§ TASK OBJECTIVE
Only the last stretch of the records is wanted: restate word for word the line with "Open the Weibo icon in site header" and every line after it.

(Records from a collection)
--*--
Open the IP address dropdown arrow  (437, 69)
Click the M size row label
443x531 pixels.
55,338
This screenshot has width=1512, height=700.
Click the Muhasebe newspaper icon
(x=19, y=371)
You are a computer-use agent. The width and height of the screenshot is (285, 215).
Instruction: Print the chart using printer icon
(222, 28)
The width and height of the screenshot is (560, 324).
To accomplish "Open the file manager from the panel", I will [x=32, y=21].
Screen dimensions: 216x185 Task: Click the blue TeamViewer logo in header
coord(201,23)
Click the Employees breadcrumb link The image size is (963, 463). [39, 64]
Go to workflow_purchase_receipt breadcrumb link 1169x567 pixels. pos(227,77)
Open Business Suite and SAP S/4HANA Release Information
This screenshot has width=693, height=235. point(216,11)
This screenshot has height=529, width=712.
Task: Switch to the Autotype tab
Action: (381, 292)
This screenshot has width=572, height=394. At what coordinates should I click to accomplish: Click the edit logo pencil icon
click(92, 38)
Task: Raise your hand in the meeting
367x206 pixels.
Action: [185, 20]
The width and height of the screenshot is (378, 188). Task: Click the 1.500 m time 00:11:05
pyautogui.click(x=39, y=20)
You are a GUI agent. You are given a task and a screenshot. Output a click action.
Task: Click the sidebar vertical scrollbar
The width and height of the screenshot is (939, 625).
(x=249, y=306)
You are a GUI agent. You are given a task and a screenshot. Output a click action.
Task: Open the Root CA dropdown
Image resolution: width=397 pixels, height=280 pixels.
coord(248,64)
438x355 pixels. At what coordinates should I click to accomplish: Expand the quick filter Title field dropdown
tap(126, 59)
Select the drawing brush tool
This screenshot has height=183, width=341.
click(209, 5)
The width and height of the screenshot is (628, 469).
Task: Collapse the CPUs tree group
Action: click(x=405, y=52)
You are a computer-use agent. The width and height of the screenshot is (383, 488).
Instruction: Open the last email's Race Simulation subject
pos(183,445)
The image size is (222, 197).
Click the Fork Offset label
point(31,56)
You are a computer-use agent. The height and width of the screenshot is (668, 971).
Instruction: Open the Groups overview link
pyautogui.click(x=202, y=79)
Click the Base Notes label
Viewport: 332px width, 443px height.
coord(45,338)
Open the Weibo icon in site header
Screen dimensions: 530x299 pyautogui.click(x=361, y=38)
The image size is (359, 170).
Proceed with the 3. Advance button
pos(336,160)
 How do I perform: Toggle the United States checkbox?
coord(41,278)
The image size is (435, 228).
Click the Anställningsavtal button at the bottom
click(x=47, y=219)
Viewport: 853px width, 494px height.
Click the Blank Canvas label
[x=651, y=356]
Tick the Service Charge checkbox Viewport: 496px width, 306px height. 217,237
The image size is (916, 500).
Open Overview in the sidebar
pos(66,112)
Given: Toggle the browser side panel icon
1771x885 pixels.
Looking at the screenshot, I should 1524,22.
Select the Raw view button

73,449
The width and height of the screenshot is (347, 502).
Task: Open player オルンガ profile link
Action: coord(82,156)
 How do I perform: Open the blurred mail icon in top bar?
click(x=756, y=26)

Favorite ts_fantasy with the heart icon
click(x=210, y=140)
--*--
§ SOLUTION FOR THIS EXERCISE
Open the Weibo icon in site header
Screen dimensions: 530x299 pyautogui.click(x=361, y=38)
The image size is (359, 170).
Proceed with the 3. Advance button
pos(336,160)
 How do I perform: Toggle the United States checkbox?
coord(41,278)
The image size is (435, 228).
Click the Anställningsavtal button at the bottom
click(x=47, y=219)
Viewport: 853px width, 494px height.
Click the Blank Canvas label
[x=651, y=356]
Tick the Service Charge checkbox Viewport: 496px width, 306px height. 217,237
The image size is (916, 500).
Open Overview in the sidebar
pos(66,112)
Given: Toggle the browser side panel icon
1771x885 pixels.
Looking at the screenshot, I should 1524,22.
Select the Raw view button

73,449
The width and height of the screenshot is (347, 502).
Task: Open player オルンガ profile link
Action: coord(82,156)
 How do I perform: Open the blurred mail icon in top bar?
click(x=756, y=26)

Favorite ts_fantasy with the heart icon
click(x=210, y=140)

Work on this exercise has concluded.